Industry Standard - Marsha Lynch

In my hand

Expediting the pass at a busy restaurant takes special skill. The expediter has to be precise, has to speak to everyone on the line, has to bring everything together like an orchestra conductor to ensure that every table’s food goes out on time and in concert.

Some restaurants have a system in which the server takes a table’s order and rings it all in – apps through entrees – at the same time. The ticket prints in the kitchen and goes on the rail, and the expediter must keep track of the dishes that have gone out and those that haven’t. Other restaurants employ a system whereby the server takes a table’s order and rings in the appetizers, then does other busy work such as fulfilling beverage orders, et cetera, then rings in the entrees as the appetizers or salads are being served. Both systems have their merits and both succeed or fail based on the skill of the servers, cooks, expediter, bartenders and how busy the joint is at any given time.

No matter how busy or not busy, the cooks and the expediter must constantly stay in close communication. During not-so-busy times, one of the cooks may be acting as expediter. But that expediter, no matter who it is, needs to know one thing all the time: How long until you’re handing me that dish? How long until I can “sell” it to a server or food runner? How long? Give me an estimate!

“I need chicken and waffles to sell!” might be heard over the fray. That means that everything else needed to serve the table is ready and waiting except one chicken and waffles entrée. So, things that are ready are already cooling off, perhaps under heat lamps, but “dying,” as we say, while waiting to be joined by its companion dish. “How long? How long, chicken and waffles?”

“Thirty seconds!” a line cook might shout. Now, that might be a real-world estimate, or – if you’re an experienced expediter and know this cook – you might know that actually means “about 90 seconds.” That’s OK, as long as everyone knows what the translation is. The expediter has to know the cooks. Time tends to warp on a busy hot line. Knowing that “30 seconds” really means “90 seconds to two minutes” is part and parcel of the expediter’s job.

“Four minutes!” is another sort of answer – an answer that causes face-palms all around and probably means whatever it is hasn’t even begun to be cooked yet. Yeah, let’s string up a hammock while we wait for whatever that is to be ready.

“How long on that mid-rare T-bone and swordfish? Also looking for a pair of pot de crèmes on table nine, anybody?”

“In my hand!” comes the answer, one from pantry and one shouted from the grill. “In my hand” isn’t malleable like “30 seconds” is. “In my hand” means you’re getting it right now. Urgently. As in, the only thing that matters in my life this second is delivering this item to the pass. It’s finished cooking, I’m plating it and you will have it in the blink of an eye. You don’t mess around with “in my hand.” If you do, you become the boy who cried wolf, and you’ll have to work to build back the trust the expediter had in you.
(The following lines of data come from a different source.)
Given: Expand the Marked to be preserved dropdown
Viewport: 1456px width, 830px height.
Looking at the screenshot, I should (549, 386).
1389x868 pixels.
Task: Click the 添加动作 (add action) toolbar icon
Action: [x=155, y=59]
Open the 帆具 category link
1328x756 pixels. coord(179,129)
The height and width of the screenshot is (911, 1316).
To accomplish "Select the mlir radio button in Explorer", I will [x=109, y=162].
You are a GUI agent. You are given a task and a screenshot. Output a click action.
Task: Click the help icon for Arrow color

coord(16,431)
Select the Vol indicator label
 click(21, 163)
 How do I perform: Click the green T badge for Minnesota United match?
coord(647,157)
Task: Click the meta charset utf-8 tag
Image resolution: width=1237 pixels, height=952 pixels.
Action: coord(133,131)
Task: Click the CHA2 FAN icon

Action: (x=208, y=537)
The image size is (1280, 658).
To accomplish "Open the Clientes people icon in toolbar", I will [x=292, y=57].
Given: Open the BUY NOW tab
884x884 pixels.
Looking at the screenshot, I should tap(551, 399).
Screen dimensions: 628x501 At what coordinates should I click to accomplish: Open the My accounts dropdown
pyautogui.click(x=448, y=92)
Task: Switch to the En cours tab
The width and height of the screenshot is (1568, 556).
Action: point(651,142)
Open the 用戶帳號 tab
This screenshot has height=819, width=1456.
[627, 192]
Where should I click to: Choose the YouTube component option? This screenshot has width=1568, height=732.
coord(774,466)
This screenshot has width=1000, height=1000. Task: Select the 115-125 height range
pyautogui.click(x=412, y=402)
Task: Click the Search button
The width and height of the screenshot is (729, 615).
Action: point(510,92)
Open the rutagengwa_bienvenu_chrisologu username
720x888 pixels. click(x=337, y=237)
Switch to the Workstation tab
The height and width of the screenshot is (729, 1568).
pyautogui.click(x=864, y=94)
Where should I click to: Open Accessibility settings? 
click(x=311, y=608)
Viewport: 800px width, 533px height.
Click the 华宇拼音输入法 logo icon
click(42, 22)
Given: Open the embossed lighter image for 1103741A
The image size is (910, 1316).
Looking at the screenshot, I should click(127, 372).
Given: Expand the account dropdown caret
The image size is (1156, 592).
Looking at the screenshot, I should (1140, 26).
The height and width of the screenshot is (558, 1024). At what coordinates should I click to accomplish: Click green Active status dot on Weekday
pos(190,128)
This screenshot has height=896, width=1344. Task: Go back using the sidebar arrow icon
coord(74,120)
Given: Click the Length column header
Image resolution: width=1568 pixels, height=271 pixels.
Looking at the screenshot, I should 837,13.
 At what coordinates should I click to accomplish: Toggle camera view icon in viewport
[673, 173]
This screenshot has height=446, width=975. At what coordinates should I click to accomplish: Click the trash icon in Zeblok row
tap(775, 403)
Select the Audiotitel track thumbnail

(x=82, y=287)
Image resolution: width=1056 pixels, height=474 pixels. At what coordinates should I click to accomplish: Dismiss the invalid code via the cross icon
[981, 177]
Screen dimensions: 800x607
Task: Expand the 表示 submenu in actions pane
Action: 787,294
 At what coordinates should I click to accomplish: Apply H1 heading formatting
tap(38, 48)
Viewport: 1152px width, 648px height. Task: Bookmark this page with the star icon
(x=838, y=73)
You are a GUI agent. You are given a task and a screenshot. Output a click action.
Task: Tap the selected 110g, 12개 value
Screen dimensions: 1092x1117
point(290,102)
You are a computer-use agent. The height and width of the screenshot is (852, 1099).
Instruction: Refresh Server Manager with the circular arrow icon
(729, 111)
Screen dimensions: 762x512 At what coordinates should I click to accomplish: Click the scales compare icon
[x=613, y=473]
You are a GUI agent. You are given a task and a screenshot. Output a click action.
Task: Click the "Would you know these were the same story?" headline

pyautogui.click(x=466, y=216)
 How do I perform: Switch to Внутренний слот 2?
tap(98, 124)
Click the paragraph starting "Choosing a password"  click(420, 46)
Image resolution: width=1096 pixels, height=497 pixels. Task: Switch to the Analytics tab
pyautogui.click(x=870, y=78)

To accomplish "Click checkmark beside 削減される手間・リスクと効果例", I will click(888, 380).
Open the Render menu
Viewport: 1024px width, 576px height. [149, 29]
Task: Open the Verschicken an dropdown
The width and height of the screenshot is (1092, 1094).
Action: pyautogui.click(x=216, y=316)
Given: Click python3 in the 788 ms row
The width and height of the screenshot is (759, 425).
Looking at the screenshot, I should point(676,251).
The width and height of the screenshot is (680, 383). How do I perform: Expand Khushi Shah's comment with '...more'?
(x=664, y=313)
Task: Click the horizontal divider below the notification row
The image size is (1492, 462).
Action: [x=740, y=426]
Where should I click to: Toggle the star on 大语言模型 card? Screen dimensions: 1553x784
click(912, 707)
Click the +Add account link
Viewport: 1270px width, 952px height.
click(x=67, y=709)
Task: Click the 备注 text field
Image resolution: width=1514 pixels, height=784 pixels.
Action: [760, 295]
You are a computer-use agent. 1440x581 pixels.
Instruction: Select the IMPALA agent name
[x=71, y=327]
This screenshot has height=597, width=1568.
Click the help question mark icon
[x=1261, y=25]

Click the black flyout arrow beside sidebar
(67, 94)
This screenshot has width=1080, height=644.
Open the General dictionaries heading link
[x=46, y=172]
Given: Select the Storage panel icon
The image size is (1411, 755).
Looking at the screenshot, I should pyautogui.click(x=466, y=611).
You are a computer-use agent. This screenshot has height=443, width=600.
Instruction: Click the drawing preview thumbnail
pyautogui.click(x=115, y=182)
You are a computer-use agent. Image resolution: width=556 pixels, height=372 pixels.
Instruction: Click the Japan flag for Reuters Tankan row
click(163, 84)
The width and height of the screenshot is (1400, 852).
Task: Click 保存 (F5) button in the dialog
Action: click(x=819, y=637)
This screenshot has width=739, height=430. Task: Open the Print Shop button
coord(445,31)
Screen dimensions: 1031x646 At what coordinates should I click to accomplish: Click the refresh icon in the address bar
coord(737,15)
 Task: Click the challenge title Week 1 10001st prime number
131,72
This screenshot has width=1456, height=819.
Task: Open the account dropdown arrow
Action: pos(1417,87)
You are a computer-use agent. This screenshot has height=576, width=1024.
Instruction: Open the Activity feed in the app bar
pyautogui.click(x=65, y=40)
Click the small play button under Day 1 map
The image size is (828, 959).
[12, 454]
Look, the expediter doesn’t want to be lied to. She’s willing to work with a “30 seconds” means “90 seconds” translation, but if you say it’s in your hand, it had better be. She’s trying to bring a table’s order together.

Should you have the chance to dine where there’s an open kitchen, please take the opportunity to belly up to the bar and watch these folks work when it’s really slammed. You’ll see some eye-rolling and some gnashing of teeth, but you’ll also see the beauty of execution. You’ll see smiles flash between the cooks as things come together perfectly. You’ll see people run to the back kitchen for supplies, and you’ll see the bar back giving the bartender some well deserved ribbing for one thing or another – like a failed flirting attempt or forgetting to back up the scotch. You’ll hear “Just knock it off and bring me more ice, dude!” yelled laughingly.

You’ll also hear “in my hand, chef” approximately one thousand times. And then whatever that dish was will magically appear in the pass, ready to serve, along with everything else for the table or seats in question. Hopefully it’s your dinner!

Marsha Lynch has worked at many Louisville independent restaurants including Limestone, Jack Fry’s, Jarfi’s, L&N Wine Bar and Bistro, Café Lou Lou, and Marketplace @ Theater Square. She currently works at Fontleroy’s, newly opened at the corner of Grinstead and Bardstown.